Segue poi "Fresca", la prima canzone d’amore del disco: sonorità accattivanti si combinano con sezioni strumentali piuttosto spiazzanti, rendendola una delle tracce più belle e interessanti del disco. "Mango", che per il ritornello utilizza il campionamento della voce di uno dei figli dell'artista, ci porta ancora tra le profondità della giungla, da cui usciamo brevemente con "La cattedrale", più romantica ma con una cornice urbana, dove spunta inaspettatamente anche un assolo di chitarra classica. Veniamo scaraventati nuovamente nella vegetazione dalla particolarissima "Puccy Bom", che a tratti ci inquieta: sembra quasi che in questa foresta lussureggiante di suoni si annidino animali feroci, come pulsioni esondanti.


Non perdiamo il ritmo con "Fuori", che vede la collaborazione di Silvia Konstance: è forse la traccia più martellante e ripetitiva, a tratti un po' cacofonica; nonostante il tiro incalzante, è forse quella che convince meno.

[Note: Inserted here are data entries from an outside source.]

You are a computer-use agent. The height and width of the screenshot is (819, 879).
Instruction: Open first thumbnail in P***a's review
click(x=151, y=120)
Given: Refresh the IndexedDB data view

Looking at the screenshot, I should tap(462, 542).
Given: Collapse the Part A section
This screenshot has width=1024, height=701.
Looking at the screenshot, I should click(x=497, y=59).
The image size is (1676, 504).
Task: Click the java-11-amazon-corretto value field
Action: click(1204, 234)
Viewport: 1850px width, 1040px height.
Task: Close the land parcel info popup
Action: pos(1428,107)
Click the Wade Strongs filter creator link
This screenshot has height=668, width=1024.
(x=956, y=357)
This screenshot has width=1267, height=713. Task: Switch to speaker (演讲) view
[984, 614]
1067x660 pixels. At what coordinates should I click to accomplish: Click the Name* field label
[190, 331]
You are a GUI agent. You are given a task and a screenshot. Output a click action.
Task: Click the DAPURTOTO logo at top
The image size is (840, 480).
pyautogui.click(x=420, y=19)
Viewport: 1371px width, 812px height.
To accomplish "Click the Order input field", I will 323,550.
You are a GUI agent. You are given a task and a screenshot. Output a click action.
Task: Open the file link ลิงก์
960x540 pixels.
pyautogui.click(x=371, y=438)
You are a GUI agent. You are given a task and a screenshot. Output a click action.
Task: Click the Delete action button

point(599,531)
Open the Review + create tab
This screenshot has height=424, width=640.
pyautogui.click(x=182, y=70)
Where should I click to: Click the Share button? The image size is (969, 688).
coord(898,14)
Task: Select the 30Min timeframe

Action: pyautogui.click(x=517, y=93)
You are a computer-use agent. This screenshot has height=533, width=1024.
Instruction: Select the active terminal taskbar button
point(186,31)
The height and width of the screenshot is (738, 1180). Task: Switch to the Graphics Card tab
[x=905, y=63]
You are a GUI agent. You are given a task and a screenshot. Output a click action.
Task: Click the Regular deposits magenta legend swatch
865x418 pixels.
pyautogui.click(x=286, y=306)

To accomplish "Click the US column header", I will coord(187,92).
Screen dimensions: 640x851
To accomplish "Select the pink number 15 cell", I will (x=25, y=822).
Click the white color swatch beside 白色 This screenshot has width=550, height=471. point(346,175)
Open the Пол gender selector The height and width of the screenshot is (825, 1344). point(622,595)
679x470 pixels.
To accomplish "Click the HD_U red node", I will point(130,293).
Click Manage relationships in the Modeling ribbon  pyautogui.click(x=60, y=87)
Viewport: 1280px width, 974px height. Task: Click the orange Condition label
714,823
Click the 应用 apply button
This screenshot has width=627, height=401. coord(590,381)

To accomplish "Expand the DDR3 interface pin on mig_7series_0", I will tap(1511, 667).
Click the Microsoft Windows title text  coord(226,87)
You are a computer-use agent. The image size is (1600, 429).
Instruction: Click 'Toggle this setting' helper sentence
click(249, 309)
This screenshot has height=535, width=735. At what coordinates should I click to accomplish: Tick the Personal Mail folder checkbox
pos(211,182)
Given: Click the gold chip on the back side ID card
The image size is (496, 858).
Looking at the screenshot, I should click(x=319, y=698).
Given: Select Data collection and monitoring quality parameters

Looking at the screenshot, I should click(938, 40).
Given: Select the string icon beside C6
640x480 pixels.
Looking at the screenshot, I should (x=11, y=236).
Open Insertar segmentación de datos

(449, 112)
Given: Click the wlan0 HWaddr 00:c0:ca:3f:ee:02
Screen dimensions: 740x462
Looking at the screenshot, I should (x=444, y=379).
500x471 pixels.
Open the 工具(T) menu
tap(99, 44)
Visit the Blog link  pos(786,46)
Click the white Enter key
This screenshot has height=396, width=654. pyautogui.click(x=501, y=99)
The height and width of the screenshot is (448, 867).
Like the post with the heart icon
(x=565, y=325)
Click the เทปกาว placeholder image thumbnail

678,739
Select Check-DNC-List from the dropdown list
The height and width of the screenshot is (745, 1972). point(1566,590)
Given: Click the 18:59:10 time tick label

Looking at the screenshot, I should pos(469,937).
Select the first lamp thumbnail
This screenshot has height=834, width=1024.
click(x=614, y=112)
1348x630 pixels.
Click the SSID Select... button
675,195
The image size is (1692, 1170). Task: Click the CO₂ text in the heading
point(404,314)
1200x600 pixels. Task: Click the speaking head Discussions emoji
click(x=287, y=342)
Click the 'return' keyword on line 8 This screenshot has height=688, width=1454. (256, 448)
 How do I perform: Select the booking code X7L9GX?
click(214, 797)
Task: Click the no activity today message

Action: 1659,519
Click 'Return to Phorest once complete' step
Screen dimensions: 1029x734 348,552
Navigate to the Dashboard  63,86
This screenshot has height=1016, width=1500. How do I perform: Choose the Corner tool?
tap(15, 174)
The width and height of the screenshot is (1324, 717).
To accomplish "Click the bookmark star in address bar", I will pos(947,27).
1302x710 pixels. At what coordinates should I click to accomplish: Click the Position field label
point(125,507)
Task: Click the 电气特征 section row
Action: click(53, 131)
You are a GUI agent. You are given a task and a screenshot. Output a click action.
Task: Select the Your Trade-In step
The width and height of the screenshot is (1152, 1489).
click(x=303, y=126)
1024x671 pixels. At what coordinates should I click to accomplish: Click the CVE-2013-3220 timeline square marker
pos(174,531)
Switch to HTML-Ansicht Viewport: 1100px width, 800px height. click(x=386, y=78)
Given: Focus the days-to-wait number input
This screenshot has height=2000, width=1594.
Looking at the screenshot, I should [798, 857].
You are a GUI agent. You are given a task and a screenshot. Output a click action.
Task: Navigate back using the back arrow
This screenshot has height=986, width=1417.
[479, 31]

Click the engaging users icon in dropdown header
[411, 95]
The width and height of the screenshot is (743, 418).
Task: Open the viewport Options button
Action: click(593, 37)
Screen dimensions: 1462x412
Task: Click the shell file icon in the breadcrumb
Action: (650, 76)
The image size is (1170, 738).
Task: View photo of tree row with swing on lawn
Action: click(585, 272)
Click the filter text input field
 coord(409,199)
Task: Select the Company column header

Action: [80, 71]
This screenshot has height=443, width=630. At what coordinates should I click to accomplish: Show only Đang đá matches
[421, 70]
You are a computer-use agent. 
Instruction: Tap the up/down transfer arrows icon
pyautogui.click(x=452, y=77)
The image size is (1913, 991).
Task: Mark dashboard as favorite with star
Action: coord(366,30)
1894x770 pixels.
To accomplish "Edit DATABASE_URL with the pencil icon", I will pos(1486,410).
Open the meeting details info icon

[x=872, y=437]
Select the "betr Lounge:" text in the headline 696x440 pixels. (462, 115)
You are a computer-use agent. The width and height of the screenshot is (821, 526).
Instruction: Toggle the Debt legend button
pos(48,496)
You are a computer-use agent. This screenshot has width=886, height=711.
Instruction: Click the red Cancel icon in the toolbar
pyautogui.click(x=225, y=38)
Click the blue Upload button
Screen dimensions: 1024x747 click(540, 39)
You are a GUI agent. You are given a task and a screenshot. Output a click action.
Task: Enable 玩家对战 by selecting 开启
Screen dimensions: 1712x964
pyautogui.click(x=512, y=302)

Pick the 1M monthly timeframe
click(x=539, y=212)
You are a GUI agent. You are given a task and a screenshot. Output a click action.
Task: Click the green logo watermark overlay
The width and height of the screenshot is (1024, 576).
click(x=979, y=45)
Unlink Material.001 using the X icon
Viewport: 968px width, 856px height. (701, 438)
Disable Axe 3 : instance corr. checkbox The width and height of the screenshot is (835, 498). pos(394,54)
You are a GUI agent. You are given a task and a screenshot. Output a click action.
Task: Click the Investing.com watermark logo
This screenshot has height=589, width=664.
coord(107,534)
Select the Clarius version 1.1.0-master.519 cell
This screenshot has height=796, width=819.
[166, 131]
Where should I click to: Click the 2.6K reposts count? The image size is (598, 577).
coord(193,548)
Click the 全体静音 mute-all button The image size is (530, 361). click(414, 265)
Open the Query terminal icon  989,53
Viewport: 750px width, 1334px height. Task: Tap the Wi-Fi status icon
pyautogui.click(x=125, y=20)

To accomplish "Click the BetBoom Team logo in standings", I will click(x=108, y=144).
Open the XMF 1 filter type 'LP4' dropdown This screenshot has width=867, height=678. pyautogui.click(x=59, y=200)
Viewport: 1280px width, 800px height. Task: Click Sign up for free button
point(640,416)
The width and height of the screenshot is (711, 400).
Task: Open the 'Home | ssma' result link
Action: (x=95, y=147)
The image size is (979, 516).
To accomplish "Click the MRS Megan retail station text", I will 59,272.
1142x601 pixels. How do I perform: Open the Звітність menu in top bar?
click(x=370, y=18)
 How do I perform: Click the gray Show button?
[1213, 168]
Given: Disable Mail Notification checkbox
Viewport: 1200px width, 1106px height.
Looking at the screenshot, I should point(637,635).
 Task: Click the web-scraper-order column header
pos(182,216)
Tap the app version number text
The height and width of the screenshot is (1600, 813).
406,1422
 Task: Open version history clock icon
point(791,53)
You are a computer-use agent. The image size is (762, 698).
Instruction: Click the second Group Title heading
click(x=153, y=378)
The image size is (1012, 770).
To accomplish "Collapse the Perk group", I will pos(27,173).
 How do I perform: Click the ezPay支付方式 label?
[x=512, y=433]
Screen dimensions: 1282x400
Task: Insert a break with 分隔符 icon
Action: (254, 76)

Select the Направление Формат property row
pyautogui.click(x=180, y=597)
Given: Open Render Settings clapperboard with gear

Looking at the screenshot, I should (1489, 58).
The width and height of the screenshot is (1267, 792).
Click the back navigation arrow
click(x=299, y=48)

Segue "Gundala", con cui ci sembra di trovare, in mezzo alla foresta, una radura con uno specchio d'acqua, per fermarsi e riprendere fiato. È probabilmente la più cantautorale del disco: una canzone d’amore sussurrata, intrisa di sottile malinconia, accompagnata da un pianoforte:

E dopo aver attraversato Mi sono guardato, ho alzato gli occhi Eccoti lì, eccoti lì E alla finestra su una strada deserta Il tuo sorriso, la tua mano che saluta

Torniamo in pista con "Io ballo", che, col suo ritmo trascinante e il suo testo eloquente, potrebbe tranquillamente essere il manifesto di questa nuova era:

Io ballo, ballo per distruggere chi sono Cancello la distanza nello spazio, tra i corpi Trasformo la geografia della città Io ballo, ridisegno la mappa La mappa di una nazione che scompare, puff


La chiusura del disco è sicuramente suggestiva: "Vele al vento" e "Noi" sono due pezzi che si riferiscono all’umanità intera, una riflessione su com’eravamo e dove andremo (la prima) e sul fatto che alla fine gli esseri umani sono tutti uguali, anche alla natura e all’universo (la seconda). Un po’ come se Cosmo, dopo essere evaso da questa crisi universale, avesse riflettuto su di essa proprio in quanto evento esperito da ogni singolo individuo nel mondo.


Se a tratti il disco suona un po’ ripetitivo e alcuni testi risultano deboli (stranamente in controtendenza rispetto al suo sopracitato impegno sociale), va detto che, rispetto a "Cosmotronic" (2018), dove c’erano brani più aderenti alla forma-canzone, i pezzi di “La terza estate dell’amore” sembrano più un continuum ed è probabile che suonino meglio sul dancefloor che in cuffia. Del resto, è perfettamente in linea con i suoi intenti programmatici: una musica per ballare e dimenticare insieme.